An einem der heißesten Tage des Jahres 2015 hatte Ahrens in Würzburg eine Physiotherapie-Praxis aufsuchen wollen – für Fitness-Übungen. „Es war ein Freitagnachmittag. Meine beste Entscheidung war, dass ich mein Auto nicht im Parkhaus, sondern direkt an der Straße abgestellt habe“, meint der 62-Jährige. „Sonst hätte man mich wohl nicht rechtzeitig gefunden.“
Ahrens stieg aus dem Wagen – und fiel einfach um. Es hatte keine Vorwarnung gegeben, keine Vorzeichen. „Ich weiß davon nichts mehr, aber man hat mir später erzählt, dass zwei Mädchen meinen Sturz beobachtet und Ersthelfer alarmiert haben.“
Es folgte eine 50-minütige Reanimation im Krankenwagen, dann wurde Ahrens in die Uni-Klinik gefahren, wo die Reanimierung nach weiteren 30 Minuten endlich Erfolg hatte: Ahrens Herz sprang wieder an. Es hatte es einen schweren Infarkt erlitten. Ein Stent wurde gelegt, also ein Implantat, das die verstopfte Blutader offen hält.
Belastende Gerüchte
„Der Infarkt, für den es bei mir kaum Risikofaktoren gab, war das Eine. Die Folgeschäden durch die für längere Zeit unterbrochene Sauerstoffzufuhr das Andere“, berichtet Ahrens. Organe im Bauchraum waren beschädigt, der Pfarrer musste mehrfach operiert werden, unter anderem am Darm.

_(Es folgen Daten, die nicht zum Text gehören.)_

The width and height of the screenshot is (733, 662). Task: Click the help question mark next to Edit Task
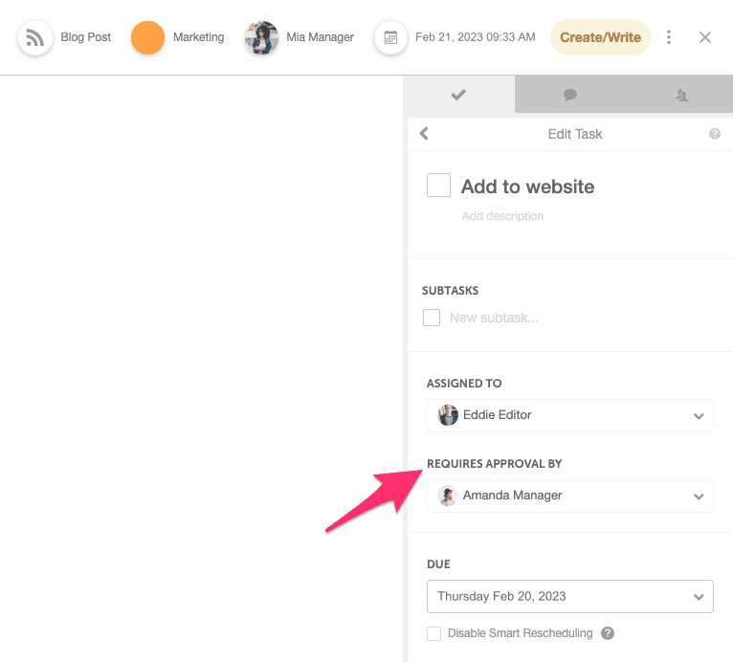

Von all dem bekam Ahrens nichts mit. Erst nach drei Wochen konnten die Ärzte die Medikamentengaben reduzieren, um den Patienten langsam wach werden zu lassen. Vor allem für Ahrens Frau, seine drei Kinder und drei Enkel war es eine schreckliche Zeit. Sie sahen die vielen Monitore, das Beatmungsgerät, die Medikamentenbeutel. Und konnten nur hoffen und beten.
Besonders schlimm seien die Gerüchte gewesen, die in und um Kitzingen die Runde machten. In den sozialen Netzwerken gab es bereits Nachrufe. „Für meine Familie war das sehr belastend.“
Sehr vorsichtig sein
Er selbst, erzählt Ahrens, habe an die Zeit im Koma keinerlei Erinnerung. „Da ist nichts, gar nichts.“ Ende August, nach dem Aufwachen, habe er Stück für Stück realisiert, was geschehen war. „Ich konnte wegen der Beatmung noch nicht sprechen. Bewegen konnte ich mich auch nicht. Aber mein Sohn hatte eine Idee. Er brachte ein Plakat mit Buchstaben mit und deutete darauf.“ Ahrens Stimme wird unsicher. Er schluckt. Die Erinnerung tut weh.